'Shoah' Director Claude Lanzmann to Receive Berlinale Golden Bear
The ground-breaking Holocaust documentary screened at the Berlin Film Festival in 1986.
COLOGNE, Germany – French filmmaker and producer Claude Lanzmann, whose groundbreaking documentary Shoah is considered one of the greatest films ever made about the Holocaust, will be honored at next year's Berlin International Film Festival with a lifetime achievement honor, the Berlinale Golden Bear.
“Claude Lanzmann is one of the great documentarists. With his depictions of inhumanity and violence, of antisemitism and its consequences, he created a new kind of cinematic and ethical exploration,” said Berlinale director Dieter Kosslick. “We feel honored to honor him.”
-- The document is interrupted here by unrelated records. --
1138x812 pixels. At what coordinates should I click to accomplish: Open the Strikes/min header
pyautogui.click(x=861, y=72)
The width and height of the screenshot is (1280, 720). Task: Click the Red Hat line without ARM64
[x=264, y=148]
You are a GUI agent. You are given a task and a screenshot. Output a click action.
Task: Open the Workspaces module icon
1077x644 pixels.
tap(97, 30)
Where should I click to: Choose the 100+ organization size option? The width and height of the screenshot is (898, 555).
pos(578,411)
Shoah, a nine-and-a-half hour documentary, was groundbreaking in that it used no archival footage, being composed primarily of interviews with Holocaust survivors and visits to concentration camp sites. The film screened in the Forum section of the Berlin Film Festival in 1986, where it won the Caligari film prize and the FIPRESCI film critics honor. Shoah went on to win numerous other accolades, including the Flaherty Documentary Award at the BAFTAs and best documentary honors from the National Film Critics Association.
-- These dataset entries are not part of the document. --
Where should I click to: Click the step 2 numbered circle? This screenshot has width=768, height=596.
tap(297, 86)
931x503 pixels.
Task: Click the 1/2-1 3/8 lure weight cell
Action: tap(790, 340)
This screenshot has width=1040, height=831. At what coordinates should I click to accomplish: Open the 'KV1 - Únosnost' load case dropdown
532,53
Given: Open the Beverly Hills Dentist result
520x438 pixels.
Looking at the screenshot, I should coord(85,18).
As with all his work, Shoah was a very personal project for Lanzmann. Born in Paris in 1925 to Jewish parents, he joined the French resistance and fought the Nazi occupation. Later, Lanzmann studied philosophy in both France and Germany. In 1948/49 he held a lectureship position at the Free University of Berlin. The Holocaust, anti-Semitism and the struggle for human rights have been at the core of his work both as a filmmaker and journalist.
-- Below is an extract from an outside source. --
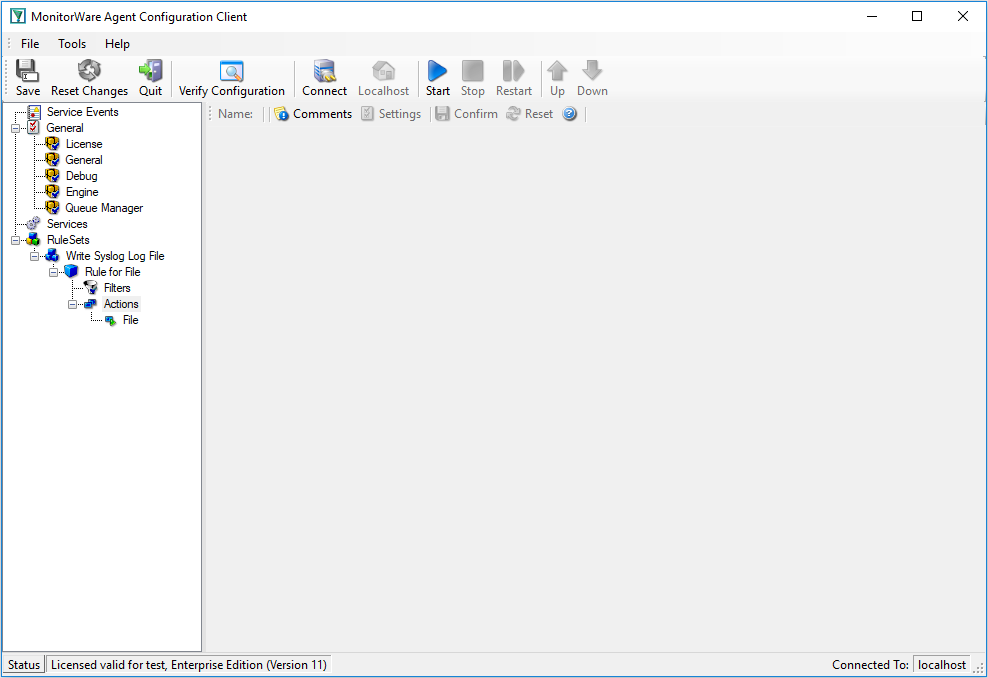The image size is (988, 678).
Task: Start the service with the Start icon
Action: 437,71
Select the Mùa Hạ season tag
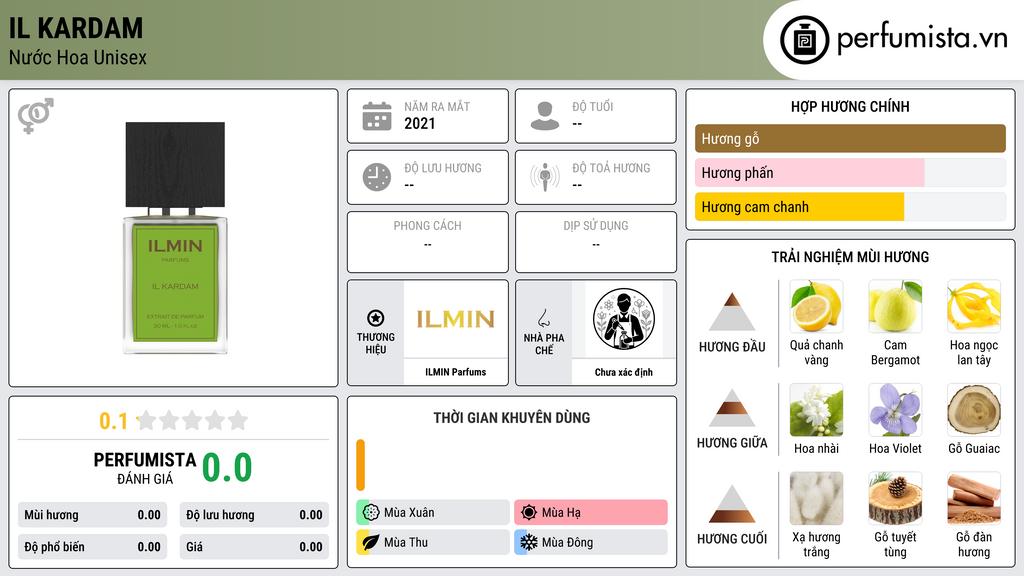 coord(591,513)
Among his best-known films are Israel, Why (1973), about the necessity of the founding of Israel after the Second World War; Tsahal (1994), a close examination of the Israeli defense force; and Sobibor, October 14, 1943, 4 PM (2001) about the prisoner uprising in the Sobibor death camp in 1943.
The Berlinale will have a special screening of Sobibor following Lanzmann's Golden Bear award ceremony. Berlin will also pay tribute to the French director during the festival with an homage of all his feature length documentaries.
The 63rd Berlin International Film Festival runs Feb. 7-17, 2013.